Le temps passe. Au bout d’un an, l’affaire devient publique. Le nouveau directeur de l’ARH, Antoine Perrin, tient une conférence de presse, où il insiste sur la « transparence » voulue par les autorités. Mais ce haut fonctionnaire est-il au courant de tout ? « Quelques jours plus tard, raconte l’avocat Gérard Welzer, arrive dans mon bureau une famille qui me dit que tout ce qui a été dit est faux, que tous les irradiés n’ont été ni prévenus ni suivis. Que l’on n’a rien fait pour eux. C’est une famille désemparée. » Les jours suivants ? « J’allais de surprise en surprise, raconte-t-il. On nous disait qu’il n’y avait que 23 personnes touchées. Très vite, je me suis rendu compte que ce n’était pas vrai. C’était bien plus grave. »

Mars 2007

Les enquêteurs de l’Inspection générale des affaires sociales (Igas) arrivent sur place : ils confirment cette situation ubuesque. Le 23 mars, nouveau rapport, celui-là de l’Institut de radioprotection et de sûreté nucléaire (IRSN) : les inspecteurs ont étudié 421 dossiers de patients traités entre 2001 et 2006. Surprise : dans plus de 30 cas, le service a eu recours à un protocole dit de « l’escalade de doses », une technique qui s’apparente à un protocole d’étude clinique nécessitant une information auprès des malades. Ce ne fut pas le cas. Plus grave : pour s’assurer que les doses d’irradiation sont les bonnes, des contrôles sont effectués, pratiques elles-mêmes irradiantes qui doivent être prises en compte dans le taux global d’irradiation. Cela n’a pas été fait. D’où une surexposition. « 397 autres patients ont été régulièrement surirradiés de 8% entre 2001 et 2006. »

Septembre 2007

Nouvelle découverte. Une erreur systématique de paramétrage du logiciel entre 1999 et 2000, entraînant une surirradiation de 7%, est mise en évidence. 300 patients sont concernés. La ministre de la Santé de l’époque, Roselyne Bachelot, réagit fortement : le service de radiothérapie d’Epinal est fermé, les deux radiothérapeutes suspendus. Quant au radiophysicien, il est licencié. Commence alors l’information judiciaire. L’ordonnance de renvoi est terrible de froideur. « En 2005, pour des raisons de prestige, les deux médecins veulent un changement de méthode de rayon. Mais personne dans l’équipe n’est vraiment formé », notent les juges d’instruction.

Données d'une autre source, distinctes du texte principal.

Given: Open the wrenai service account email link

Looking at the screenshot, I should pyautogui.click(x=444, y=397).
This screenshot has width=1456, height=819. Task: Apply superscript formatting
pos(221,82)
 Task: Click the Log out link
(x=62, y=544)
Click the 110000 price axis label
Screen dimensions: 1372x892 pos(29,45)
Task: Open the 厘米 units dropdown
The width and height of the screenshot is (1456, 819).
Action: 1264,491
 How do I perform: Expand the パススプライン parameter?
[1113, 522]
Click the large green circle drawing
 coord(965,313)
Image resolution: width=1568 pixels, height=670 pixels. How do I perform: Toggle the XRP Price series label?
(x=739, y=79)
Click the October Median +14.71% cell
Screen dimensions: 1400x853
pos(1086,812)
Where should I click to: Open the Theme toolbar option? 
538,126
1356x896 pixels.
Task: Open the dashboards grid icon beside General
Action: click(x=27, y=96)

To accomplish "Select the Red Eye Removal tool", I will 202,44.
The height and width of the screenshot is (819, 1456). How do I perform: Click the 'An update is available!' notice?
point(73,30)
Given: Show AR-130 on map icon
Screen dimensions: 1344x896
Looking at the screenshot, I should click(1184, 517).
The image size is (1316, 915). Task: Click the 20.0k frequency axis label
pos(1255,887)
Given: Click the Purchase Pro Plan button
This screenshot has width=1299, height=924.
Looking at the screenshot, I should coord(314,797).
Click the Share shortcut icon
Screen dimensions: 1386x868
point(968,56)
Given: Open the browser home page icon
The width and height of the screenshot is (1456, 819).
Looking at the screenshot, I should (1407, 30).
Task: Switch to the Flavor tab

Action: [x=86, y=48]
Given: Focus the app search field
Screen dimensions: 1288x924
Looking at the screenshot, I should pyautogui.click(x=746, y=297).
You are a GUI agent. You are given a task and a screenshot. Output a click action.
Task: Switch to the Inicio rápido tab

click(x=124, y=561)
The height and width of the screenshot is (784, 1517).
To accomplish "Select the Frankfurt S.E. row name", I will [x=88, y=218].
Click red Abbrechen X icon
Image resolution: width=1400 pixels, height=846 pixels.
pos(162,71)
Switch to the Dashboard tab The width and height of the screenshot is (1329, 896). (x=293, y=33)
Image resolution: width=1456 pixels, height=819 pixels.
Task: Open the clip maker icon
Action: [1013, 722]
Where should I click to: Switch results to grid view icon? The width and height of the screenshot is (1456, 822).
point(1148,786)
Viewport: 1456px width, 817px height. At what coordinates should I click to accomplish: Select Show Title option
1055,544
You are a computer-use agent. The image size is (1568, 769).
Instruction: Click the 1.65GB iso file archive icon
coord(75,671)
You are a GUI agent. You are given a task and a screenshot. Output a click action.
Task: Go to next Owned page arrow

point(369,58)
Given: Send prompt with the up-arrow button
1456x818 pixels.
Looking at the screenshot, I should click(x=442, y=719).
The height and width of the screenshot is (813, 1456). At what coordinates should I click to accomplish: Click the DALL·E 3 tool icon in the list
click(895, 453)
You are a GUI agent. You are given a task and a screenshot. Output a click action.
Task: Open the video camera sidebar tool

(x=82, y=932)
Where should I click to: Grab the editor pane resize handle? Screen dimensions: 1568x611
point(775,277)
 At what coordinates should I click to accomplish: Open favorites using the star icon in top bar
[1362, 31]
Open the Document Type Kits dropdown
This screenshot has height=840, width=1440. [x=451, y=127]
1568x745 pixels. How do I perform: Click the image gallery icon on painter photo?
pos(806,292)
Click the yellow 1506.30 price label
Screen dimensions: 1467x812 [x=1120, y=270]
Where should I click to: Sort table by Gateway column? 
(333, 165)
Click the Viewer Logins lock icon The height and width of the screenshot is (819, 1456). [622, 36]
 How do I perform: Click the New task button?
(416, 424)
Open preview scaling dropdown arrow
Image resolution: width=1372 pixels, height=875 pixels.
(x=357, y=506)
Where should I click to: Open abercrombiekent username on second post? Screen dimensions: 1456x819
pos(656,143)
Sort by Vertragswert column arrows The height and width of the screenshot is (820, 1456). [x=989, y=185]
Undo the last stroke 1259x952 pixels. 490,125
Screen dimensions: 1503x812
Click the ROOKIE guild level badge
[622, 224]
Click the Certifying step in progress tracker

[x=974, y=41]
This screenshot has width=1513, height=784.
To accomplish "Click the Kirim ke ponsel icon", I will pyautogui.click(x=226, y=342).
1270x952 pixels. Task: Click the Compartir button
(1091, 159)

C’est le radiophysicien qui prépare tout dans son coin. Les résultats ne sont pas conformes avec le contrôle ? Il va supprimer le contrôle. Devant les magistrats, il lâche : « Oui, il aurait fallu en discuter, c’est quelque chose qui m’a échappé. » Ou, quand on l’interroge sur les erreurs qui apparaissaient dans les comptes rendus : « Vous savez, à force de relire toujours la même chose, on valide trop vite. » Tout est à l’avenant. Un laborantin : « Entre nous, on sentait bien qu’il pouvait se passer quelque chose. » Une cadre de santé décrit l’ambiance : « Les deux médecins étaient les maîtres du lieu, ils avaient instauré depuis longtemps des règles et des barrières. » Selon l’ordonnance, l’un des deux médecins « décidait de tout », tandis que « l’autre laissait filer ».

Pendant plus d’un mois, les 6 accusés vont se défendre au tribunal. Devant plus d’une centaine de parties civiles, vont-ils reconnaître les faits ? Ou se renvoyer la balle ?

(1) Inflammation du rectum due à des lésions provoquées par des irradiations.